_Your task_
Whatever the records hold, copy it exactly and completely.

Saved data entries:
----------------
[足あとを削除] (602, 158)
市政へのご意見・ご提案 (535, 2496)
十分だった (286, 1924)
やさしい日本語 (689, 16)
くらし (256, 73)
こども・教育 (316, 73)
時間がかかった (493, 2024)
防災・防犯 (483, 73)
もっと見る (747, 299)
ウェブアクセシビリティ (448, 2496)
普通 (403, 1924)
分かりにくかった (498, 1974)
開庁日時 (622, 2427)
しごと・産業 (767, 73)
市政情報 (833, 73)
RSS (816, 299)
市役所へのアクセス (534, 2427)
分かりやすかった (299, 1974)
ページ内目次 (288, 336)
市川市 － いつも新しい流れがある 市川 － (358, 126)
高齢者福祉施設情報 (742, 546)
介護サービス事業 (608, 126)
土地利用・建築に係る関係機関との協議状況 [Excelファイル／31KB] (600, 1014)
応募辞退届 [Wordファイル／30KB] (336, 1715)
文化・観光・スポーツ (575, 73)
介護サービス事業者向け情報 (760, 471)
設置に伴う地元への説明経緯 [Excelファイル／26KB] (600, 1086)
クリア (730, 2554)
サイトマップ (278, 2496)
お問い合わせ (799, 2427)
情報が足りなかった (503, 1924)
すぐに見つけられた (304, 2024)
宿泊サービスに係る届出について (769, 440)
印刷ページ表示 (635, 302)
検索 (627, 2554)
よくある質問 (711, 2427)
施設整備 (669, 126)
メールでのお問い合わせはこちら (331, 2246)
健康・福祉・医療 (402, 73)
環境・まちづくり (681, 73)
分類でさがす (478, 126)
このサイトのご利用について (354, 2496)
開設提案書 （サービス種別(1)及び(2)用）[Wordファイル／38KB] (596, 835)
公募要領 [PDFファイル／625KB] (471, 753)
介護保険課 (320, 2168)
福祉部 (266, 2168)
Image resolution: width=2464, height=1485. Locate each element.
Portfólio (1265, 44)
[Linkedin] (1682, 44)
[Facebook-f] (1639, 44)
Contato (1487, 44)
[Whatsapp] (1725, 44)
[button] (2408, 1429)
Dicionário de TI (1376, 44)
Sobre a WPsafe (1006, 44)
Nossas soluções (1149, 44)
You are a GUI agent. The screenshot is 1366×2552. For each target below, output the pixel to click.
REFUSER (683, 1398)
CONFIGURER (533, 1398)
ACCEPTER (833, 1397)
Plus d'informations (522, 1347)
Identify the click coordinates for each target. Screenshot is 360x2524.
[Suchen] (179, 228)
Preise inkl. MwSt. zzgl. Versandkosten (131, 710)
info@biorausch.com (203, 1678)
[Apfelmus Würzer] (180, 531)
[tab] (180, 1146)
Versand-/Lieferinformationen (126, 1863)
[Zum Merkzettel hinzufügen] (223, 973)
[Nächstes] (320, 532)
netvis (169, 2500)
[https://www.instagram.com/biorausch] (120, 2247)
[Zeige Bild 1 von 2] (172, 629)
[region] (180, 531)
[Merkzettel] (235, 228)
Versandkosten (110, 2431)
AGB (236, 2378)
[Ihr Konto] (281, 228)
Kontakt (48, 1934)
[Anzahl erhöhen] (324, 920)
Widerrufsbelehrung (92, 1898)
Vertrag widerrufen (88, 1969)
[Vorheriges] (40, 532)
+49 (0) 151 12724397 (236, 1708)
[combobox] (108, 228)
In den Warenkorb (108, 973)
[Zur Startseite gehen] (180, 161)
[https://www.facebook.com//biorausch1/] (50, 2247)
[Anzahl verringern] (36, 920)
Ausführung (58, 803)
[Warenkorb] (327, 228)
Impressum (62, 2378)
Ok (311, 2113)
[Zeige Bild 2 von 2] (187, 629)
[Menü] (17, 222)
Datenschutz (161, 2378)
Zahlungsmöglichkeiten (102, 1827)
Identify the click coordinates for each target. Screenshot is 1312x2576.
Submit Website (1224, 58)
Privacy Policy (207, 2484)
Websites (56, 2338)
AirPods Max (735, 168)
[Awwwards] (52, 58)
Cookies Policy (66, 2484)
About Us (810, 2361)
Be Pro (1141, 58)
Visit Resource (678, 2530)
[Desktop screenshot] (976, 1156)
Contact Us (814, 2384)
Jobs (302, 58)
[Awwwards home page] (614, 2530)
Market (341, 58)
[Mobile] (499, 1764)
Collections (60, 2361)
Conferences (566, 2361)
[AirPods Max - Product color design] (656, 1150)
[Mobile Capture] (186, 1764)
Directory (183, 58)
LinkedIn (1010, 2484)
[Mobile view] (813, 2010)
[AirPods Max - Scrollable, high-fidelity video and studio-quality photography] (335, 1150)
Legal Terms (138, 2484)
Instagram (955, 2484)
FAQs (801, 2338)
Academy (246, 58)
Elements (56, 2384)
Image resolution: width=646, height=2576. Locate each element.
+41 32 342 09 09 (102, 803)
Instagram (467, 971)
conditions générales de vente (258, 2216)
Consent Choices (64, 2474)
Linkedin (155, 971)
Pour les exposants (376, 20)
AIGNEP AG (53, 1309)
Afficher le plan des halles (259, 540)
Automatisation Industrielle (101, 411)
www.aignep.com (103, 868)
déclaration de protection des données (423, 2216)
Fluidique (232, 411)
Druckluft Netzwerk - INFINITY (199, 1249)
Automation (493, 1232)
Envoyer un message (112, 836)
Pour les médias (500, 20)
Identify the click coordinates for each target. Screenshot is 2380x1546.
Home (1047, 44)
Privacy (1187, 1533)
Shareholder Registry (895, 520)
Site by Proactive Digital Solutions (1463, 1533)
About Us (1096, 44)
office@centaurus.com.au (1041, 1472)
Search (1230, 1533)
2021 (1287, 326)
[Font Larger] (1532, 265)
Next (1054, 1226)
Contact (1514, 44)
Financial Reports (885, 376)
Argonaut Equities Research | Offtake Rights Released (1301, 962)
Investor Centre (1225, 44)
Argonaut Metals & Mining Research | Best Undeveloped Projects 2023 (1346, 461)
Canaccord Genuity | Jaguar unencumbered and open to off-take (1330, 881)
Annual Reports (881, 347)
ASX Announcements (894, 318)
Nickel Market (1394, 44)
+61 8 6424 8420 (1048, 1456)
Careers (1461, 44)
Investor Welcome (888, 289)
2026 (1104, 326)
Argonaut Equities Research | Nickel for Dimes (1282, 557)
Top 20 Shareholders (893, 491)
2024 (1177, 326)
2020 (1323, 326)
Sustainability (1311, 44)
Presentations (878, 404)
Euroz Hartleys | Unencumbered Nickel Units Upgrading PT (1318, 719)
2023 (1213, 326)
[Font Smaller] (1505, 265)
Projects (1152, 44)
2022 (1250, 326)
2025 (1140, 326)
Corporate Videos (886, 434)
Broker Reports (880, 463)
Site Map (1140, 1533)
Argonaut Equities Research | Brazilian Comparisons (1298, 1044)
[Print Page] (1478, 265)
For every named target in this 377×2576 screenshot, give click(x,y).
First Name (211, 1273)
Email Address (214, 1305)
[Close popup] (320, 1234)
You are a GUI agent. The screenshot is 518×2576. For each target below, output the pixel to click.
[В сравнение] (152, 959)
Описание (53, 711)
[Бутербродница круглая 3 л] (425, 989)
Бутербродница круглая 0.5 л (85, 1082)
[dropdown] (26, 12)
----------------
_Task answer_
[足あとを削除] (602, 158)
市政へのご意見・ご提案 (535, 2496)
十分だった (286, 1924)
やさしい日本語 (689, 16)
くらし (256, 73)
こども・教育 (316, 73)
時間がかかった (493, 2024)
防災・防犯 (483, 73)
もっと見る (747, 299)
ウェブアクセシビリティ (448, 2496)
普通 (403, 1924)
分かりにくかった (498, 1974)
開庁日時 (622, 2427)
しごと・産業 (767, 73)
市政情報 (833, 73)
RSS (816, 299)
市役所へのアクセス (534, 2427)
分かりやすかった (299, 1974)
ページ内目次 (288, 336)
市川市 － いつも新しい流れがある 市川 － (358, 126)
高齢者福祉施設情報 (742, 546)
介護サービス事業 (608, 126)
土地利用・建築に係る関係機関との協議状況 [Excelファイル／31KB] (600, 1014)
応募辞退届 [Wordファイル／30KB] (336, 1715)
文化・観光・スポーツ (575, 73)
介護サービス事業者向け情報 (760, 471)
設置に伴う地元への説明経緯 [Excelファイル／26KB] (600, 1086)
クリア (730, 2554)
サイトマップ (278, 2496)
お問い合わせ (799, 2427)
情報が足りなかった (503, 1924)
すぐに見つけられた (304, 2024)
宿泊サービスに係る届出について (769, 440)
印刷ページ表示 (635, 302)
検索 (627, 2554)
よくある質問 (711, 2427)
施設整備 (669, 126)
メールでのお問い合わせはこちら (331, 2246)
健康・福祉・医療 (402, 73)
環境・まちづくり (681, 73)
分類でさがす (478, 126)
このサイトのご利用について (354, 2496)
開設提案書 （サービス種別(1)及び(2)用）[Wordファイル／38KB] (596, 835)
公募要領 [PDFファイル／625KB] (471, 753)
介護保険課 (320, 2168)
福祉部 (266, 2168)
Image resolution: width=2464, height=1485. Locate each element.
Portfólio (1265, 44)
[Linkedin] (1682, 44)
[Facebook-f] (1639, 44)
Contato (1487, 44)
[Whatsapp] (1725, 44)
[button] (2408, 1429)
Dicionário de TI (1376, 44)
Sobre a WPsafe (1006, 44)
Nossas soluções (1149, 44)
You are a GUI agent. The screenshot is 1366×2552. For each target below, output the pixel to click.
REFUSER (683, 1398)
CONFIGURER (533, 1398)
ACCEPTER (833, 1397)
Plus d'informations (522, 1347)
Identify the click coordinates for each target. Screenshot is 360x2524.
[Suchen] (179, 228)
Preise inkl. MwSt. zzgl. Versandkosten (131, 710)
info@biorausch.com (203, 1678)
[Apfelmus Würzer] (180, 531)
[tab] (180, 1146)
Versand-/Lieferinformationen (126, 1863)
[Zum Merkzettel hinzufügen] (223, 973)
[Nächstes] (320, 532)
netvis (169, 2500)
[https://www.instagram.com/biorausch] (120, 2247)
[Zeige Bild 1 von 2] (172, 629)
[region] (180, 531)
[Merkzettel] (235, 228)
Versandkosten (110, 2431)
AGB (236, 2378)
[Ihr Konto] (281, 228)
Kontakt (48, 1934)
[Anzahl erhöhen] (324, 920)
Widerrufsbelehrung (92, 1898)
Vertrag widerrufen (88, 1969)
[Vorheriges] (40, 532)
+49 (0) 151 12724397 (236, 1708)
[combobox] (108, 228)
In den Warenkorb (108, 973)
[Zur Startseite gehen] (180, 161)
[https://www.facebook.com//biorausch1/] (50, 2247)
[Anzahl verringern] (36, 920)
Ausführung (58, 803)
[Warenkorb] (327, 228)
Impressum (62, 2378)
Ok (311, 2113)
[Zeige Bild 2 von 2] (187, 629)
[Menü] (17, 222)
Datenschutz (161, 2378)
Zahlungsmöglichkeiten (102, 1827)
Identify the click coordinates for each target. Screenshot is 1312x2576.
Submit Website (1224, 58)
Privacy Policy (207, 2484)
Websites (56, 2338)
AirPods Max (735, 168)
[Awwwards] (52, 58)
Cookies Policy (66, 2484)
About Us (810, 2361)
Be Pro (1141, 58)
Visit Resource (678, 2530)
[Desktop screenshot] (976, 1156)
Contact Us (814, 2384)
Jobs (302, 58)
[Awwwards home page] (614, 2530)
Market (341, 58)
[Mobile] (499, 1764)
Collections (60, 2361)
Conferences (566, 2361)
[AirPods Max - Product color design] (656, 1150)
[Mobile Capture] (186, 1764)
Directory (183, 58)
LinkedIn (1010, 2484)
[Mobile view] (813, 2010)
[AirPods Max - Scrollable, high-fidelity video and studio-quality photography] (335, 1150)
Legal Terms (138, 2484)
Instagram (955, 2484)
FAQs (801, 2338)
Academy (246, 58)
Elements (56, 2384)
Image resolution: width=646, height=2576. Locate each element.
+41 32 342 09 09 (102, 803)
Instagram (467, 971)
conditions générales de vente (258, 2216)
Consent Choices (64, 2474)
Linkedin (155, 971)
Pour les exposants (376, 20)
AIGNEP AG (53, 1309)
Afficher le plan des halles (259, 540)
Automatisation Industrielle (101, 411)
www.aignep.com (103, 868)
déclaration de protection des données (423, 2216)
Fluidique (232, 411)
Druckluft Netzwerk - INFINITY (199, 1249)
Automation (493, 1232)
Envoyer un message (112, 836)
Pour les médias (500, 20)
Identify the click coordinates for each target. Screenshot is 2380x1546.
Home (1047, 44)
Privacy (1187, 1533)
Shareholder Registry (895, 520)
Site by Proactive Digital Solutions (1463, 1533)
About Us (1096, 44)
office@centaurus.com.au (1041, 1472)
Search (1230, 1533)
2021 (1287, 326)
[Font Larger] (1532, 265)
Next (1054, 1226)
Contact (1514, 44)
Financial Reports (885, 376)
Argonaut Equities Research | Offtake Rights Released (1301, 962)
Investor Centre (1225, 44)
Argonaut Metals & Mining Research | Best Undeveloped Projects 2023 (1346, 461)
Canaccord Genuity | Jaguar unencumbered and open to off-take (1330, 881)
Annual Reports (881, 347)
ASX Announcements (894, 318)
Nickel Market (1394, 44)
+61 8 6424 8420 (1048, 1456)
Careers (1461, 44)
Investor Welcome (888, 289)
2026 (1104, 326)
Argonaut Equities Research | Nickel for Dimes (1282, 557)
Top 20 Shareholders (893, 491)
2024 (1177, 326)
2020 (1323, 326)
Sustainability (1311, 44)
Presentations (878, 404)
Euroz Hartleys | Unencumbered Nickel Units Upgrading PT (1318, 719)
2023 (1213, 326)
[Font Smaller] (1505, 265)
Projects (1152, 44)
2022 (1250, 326)
2025 (1140, 326)
Corporate Videos (886, 434)
Broker Reports (880, 463)
Site Map (1140, 1533)
Argonaut Equities Research | Brazilian Comparisons (1298, 1044)
[Print Page] (1478, 265)
For every named target in this 377×2576 screenshot, give click(x,y).
First Name (211, 1273)
Email Address (214, 1305)
[Close popup] (320, 1234)
You are a GUI agent. The screenshot is 518×2576. For each target below, output the pixel to click.
[В сравнение] (152, 959)
Описание (53, 711)
[Бутербродница круглая 3 л] (425, 989)
Бутербродница круглая 0.5 л (85, 1082)
[dropdown] (26, 12)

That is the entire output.